■ **Stated exercise**: Reproduce the stretch of the records from the line that contains "essential [214, 469]" through the line that contains "graduate is located", including both of those lines.

Dataset rows:
┄┄┄┄┄┄┄┄┄┄┄┄┄┄┄┄┄┄┄┄

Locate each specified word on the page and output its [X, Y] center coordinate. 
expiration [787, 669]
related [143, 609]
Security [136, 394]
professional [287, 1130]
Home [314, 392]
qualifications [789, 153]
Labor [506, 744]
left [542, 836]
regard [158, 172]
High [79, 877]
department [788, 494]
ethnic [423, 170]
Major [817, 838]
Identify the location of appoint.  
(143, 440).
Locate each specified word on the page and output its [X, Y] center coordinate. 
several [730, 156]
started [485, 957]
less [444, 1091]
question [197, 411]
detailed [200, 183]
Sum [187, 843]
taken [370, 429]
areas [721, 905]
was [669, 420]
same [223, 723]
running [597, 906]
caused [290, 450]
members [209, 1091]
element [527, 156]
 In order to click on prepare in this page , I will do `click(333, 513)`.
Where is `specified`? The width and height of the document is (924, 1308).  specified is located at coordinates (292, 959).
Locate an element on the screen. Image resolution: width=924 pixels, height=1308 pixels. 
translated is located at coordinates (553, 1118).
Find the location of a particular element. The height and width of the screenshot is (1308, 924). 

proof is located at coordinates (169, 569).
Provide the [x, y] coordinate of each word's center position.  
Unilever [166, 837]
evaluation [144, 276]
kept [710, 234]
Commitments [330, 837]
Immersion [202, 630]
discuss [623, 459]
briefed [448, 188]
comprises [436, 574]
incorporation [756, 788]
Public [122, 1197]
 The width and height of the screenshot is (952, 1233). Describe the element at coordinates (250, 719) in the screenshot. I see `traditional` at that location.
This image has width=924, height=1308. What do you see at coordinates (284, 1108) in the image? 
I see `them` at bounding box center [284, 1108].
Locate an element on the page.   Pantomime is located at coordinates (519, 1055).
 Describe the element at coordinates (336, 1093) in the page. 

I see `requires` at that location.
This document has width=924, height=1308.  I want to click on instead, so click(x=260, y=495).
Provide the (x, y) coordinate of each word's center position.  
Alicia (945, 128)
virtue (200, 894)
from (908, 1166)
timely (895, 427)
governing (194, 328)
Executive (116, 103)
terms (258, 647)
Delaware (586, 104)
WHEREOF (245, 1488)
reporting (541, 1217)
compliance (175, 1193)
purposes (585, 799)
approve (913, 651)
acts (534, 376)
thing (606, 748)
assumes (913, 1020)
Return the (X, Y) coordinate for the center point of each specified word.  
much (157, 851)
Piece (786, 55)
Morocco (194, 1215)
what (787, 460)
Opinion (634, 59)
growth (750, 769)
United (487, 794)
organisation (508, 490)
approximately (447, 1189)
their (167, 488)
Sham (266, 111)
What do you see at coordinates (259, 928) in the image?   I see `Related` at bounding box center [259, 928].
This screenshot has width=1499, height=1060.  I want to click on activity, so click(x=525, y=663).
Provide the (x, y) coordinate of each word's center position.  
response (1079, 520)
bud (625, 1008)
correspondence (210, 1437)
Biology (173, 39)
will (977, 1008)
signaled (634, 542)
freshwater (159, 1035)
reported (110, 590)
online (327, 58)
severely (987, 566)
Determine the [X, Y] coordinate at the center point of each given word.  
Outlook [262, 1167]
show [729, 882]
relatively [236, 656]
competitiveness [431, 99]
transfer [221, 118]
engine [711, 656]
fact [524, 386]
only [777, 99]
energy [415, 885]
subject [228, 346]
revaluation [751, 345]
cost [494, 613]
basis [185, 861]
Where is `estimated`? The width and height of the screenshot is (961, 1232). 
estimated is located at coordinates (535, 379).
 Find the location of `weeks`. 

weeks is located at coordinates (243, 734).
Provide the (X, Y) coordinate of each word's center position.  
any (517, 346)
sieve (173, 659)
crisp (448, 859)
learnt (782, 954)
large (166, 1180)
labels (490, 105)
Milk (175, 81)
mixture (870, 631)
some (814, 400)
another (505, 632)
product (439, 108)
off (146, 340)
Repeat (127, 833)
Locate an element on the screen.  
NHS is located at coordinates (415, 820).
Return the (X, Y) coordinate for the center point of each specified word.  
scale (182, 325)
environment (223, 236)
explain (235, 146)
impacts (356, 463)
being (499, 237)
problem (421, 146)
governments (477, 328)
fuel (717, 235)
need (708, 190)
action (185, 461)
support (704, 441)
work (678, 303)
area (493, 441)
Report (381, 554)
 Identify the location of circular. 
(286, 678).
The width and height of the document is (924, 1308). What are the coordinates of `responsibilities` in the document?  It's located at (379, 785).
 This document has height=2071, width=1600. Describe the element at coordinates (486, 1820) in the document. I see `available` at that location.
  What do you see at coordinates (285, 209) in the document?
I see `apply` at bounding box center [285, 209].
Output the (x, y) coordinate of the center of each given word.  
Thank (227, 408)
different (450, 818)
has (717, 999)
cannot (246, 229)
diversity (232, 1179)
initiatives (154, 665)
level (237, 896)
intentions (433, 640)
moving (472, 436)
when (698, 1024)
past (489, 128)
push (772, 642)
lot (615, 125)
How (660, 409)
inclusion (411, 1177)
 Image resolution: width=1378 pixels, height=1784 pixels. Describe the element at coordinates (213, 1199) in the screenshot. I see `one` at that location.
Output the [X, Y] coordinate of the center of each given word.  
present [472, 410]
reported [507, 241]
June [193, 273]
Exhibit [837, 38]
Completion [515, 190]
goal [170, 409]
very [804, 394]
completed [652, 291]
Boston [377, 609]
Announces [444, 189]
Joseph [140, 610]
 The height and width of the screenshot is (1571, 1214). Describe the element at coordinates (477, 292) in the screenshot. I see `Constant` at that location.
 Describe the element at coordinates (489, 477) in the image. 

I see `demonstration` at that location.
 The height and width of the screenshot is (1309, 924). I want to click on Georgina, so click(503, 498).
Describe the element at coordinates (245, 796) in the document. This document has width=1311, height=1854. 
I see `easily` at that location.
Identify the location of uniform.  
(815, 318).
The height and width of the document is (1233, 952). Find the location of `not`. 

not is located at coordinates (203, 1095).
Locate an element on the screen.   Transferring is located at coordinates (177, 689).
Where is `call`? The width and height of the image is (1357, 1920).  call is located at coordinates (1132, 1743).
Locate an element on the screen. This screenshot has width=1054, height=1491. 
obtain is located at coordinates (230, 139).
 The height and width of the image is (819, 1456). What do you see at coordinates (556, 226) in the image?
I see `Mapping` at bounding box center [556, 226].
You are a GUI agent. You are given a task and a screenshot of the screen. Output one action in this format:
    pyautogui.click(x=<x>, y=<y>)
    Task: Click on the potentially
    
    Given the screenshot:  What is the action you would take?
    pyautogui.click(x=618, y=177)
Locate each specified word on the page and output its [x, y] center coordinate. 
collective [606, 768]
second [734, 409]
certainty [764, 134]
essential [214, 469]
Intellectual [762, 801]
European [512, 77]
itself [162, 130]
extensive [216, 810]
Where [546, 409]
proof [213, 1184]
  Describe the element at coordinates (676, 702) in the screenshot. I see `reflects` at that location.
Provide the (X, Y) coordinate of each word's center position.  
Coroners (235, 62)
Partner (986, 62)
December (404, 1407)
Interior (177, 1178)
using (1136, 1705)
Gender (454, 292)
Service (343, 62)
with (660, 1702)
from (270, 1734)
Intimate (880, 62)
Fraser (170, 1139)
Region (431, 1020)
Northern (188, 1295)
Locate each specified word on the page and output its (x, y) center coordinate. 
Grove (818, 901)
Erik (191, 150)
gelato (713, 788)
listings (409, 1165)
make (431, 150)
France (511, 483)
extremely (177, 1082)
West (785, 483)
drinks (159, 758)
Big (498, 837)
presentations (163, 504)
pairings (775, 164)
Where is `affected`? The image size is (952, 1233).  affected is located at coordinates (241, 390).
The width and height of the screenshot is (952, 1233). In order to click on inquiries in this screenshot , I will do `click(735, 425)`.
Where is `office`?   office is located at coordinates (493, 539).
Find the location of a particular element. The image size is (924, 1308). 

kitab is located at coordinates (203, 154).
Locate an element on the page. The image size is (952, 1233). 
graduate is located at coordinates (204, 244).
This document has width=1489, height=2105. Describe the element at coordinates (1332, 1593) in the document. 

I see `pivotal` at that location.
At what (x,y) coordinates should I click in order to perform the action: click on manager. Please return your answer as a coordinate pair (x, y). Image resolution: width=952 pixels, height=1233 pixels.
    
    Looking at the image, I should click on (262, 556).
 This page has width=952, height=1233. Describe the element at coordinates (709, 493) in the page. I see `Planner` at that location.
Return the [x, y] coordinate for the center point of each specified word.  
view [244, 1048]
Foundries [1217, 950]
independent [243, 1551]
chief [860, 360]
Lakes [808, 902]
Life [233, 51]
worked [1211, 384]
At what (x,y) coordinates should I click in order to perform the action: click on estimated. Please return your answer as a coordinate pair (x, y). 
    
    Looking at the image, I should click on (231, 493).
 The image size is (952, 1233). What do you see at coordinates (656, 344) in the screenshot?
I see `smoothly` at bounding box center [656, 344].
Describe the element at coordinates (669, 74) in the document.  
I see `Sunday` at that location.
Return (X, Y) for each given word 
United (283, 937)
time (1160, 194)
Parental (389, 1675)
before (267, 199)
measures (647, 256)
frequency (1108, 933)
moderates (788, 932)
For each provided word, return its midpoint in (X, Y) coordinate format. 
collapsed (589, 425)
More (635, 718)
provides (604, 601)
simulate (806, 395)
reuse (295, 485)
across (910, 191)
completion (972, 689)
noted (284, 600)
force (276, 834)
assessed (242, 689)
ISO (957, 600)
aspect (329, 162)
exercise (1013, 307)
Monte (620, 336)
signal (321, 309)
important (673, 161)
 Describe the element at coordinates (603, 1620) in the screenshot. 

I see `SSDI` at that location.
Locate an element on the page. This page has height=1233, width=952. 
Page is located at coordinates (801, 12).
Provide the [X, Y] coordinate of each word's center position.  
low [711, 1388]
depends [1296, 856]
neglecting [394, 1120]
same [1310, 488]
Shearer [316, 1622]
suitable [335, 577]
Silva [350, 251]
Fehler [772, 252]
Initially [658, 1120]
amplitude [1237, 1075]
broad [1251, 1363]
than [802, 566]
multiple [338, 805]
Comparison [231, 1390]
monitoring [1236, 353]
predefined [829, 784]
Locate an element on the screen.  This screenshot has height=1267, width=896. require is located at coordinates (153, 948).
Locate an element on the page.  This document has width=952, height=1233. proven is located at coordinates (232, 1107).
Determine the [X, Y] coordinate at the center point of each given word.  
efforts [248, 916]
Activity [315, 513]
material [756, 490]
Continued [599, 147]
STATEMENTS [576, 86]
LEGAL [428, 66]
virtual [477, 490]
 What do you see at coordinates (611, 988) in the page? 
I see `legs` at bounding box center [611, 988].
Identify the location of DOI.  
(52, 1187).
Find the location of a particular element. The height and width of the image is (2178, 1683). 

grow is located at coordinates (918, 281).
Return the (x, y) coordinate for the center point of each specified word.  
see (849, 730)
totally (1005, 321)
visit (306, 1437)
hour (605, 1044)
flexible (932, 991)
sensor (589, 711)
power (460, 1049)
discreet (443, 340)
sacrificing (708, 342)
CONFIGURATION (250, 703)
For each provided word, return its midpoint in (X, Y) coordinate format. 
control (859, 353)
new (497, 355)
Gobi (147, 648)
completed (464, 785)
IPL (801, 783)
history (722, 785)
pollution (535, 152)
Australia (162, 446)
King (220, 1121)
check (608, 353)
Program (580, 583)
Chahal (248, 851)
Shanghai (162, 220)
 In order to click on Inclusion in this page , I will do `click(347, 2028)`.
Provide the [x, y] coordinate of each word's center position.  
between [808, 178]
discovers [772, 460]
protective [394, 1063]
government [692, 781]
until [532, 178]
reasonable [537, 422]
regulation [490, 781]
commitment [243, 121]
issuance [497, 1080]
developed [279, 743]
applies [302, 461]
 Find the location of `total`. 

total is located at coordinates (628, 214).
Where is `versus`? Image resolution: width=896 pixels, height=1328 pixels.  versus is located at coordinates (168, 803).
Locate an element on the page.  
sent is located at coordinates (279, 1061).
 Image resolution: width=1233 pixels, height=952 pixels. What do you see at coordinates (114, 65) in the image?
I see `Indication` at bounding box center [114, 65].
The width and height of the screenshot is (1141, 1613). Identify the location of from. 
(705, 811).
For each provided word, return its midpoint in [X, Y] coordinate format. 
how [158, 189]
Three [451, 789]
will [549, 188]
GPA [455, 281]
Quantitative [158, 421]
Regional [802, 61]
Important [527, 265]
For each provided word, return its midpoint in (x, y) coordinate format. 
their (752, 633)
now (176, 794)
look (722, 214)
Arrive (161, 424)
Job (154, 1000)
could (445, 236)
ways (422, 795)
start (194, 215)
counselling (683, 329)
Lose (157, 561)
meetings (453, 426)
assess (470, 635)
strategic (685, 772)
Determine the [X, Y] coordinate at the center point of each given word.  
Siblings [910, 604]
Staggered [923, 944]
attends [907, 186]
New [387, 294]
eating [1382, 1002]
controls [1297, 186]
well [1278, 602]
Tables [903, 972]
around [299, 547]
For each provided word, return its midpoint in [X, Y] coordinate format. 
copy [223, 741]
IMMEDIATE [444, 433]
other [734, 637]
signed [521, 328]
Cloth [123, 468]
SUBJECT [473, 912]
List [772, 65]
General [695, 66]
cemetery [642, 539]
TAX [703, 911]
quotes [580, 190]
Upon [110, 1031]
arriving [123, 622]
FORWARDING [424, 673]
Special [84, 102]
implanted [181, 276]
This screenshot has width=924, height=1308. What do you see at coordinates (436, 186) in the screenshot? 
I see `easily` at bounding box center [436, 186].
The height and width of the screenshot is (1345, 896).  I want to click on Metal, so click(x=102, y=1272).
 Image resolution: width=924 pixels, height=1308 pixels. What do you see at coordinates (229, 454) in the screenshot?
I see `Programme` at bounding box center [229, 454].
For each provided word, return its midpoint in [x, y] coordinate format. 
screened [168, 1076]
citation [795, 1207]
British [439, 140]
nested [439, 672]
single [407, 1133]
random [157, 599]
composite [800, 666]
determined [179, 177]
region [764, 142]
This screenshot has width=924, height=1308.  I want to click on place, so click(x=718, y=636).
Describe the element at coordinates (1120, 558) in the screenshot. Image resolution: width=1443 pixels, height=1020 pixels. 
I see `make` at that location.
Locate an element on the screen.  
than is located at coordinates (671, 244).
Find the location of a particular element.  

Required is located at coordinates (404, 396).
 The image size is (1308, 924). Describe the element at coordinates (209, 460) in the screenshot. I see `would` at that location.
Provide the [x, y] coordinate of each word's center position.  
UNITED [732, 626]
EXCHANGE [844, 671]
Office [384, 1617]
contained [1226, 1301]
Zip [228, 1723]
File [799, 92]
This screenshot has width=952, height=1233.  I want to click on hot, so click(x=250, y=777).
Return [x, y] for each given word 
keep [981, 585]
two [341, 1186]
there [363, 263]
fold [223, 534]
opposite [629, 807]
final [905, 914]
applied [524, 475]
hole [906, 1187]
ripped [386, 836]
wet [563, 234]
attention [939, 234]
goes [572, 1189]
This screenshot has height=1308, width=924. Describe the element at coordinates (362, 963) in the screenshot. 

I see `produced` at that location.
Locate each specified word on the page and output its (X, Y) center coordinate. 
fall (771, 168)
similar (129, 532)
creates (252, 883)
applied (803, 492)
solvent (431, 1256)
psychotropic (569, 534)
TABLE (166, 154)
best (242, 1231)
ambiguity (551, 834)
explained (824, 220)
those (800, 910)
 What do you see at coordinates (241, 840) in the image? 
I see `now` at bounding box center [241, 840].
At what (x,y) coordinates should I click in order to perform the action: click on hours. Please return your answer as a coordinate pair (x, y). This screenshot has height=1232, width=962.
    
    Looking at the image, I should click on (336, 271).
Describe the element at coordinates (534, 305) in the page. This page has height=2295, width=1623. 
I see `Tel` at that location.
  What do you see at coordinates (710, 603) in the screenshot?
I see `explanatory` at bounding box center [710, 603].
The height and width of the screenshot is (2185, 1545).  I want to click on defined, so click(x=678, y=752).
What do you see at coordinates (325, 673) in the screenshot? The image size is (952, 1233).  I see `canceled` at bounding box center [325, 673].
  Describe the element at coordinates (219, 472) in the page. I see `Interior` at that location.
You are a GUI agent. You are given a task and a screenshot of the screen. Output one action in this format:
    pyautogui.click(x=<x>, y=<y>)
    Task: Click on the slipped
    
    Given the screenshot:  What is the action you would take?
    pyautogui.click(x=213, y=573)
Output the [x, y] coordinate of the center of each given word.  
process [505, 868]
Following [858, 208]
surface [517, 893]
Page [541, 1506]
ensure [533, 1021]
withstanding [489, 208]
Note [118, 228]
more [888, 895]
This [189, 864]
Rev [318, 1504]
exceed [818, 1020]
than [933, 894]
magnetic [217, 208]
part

┄┄┄┄┄┄┄┄┄┄┄┄┄┄┄┄┄┄┄┄

■ **Expected output**:
essential [214, 469]
Intellectual [762, 801]
European [512, 77]
itself [162, 130]
extensive [216, 810]
Where [546, 409]
proof [213, 1184]
  Describe the element at coordinates (676, 702) in the screenshot. I see `reflects` at that location.
Provide the (X, Y) coordinate of each word's center position.  
Coroners (235, 62)
Partner (986, 62)
December (404, 1407)
Interior (177, 1178)
using (1136, 1705)
Gender (454, 292)
Service (343, 62)
with (660, 1702)
from (270, 1734)
Intimate (880, 62)
Fraser (170, 1139)
Region (431, 1020)
Northern (188, 1295)
Locate each specified word on the page and output its (x, y) center coordinate. 
Grove (818, 901)
Erik (191, 150)
gelato (713, 788)
listings (409, 1165)
make (431, 150)
France (511, 483)
extremely (177, 1082)
West (785, 483)
drinks (159, 758)
Big (498, 837)
presentations (163, 504)
pairings (775, 164)
Where is `affected`? The image size is (952, 1233).  affected is located at coordinates (241, 390).
The width and height of the screenshot is (952, 1233). In order to click on inquiries in this screenshot , I will do `click(735, 425)`.
Where is `office`?   office is located at coordinates (493, 539).
Find the location of a particular element. The image size is (924, 1308). 

kitab is located at coordinates (203, 154).
Locate an element on the page. The image size is (952, 1233). 
graduate is located at coordinates (204, 244).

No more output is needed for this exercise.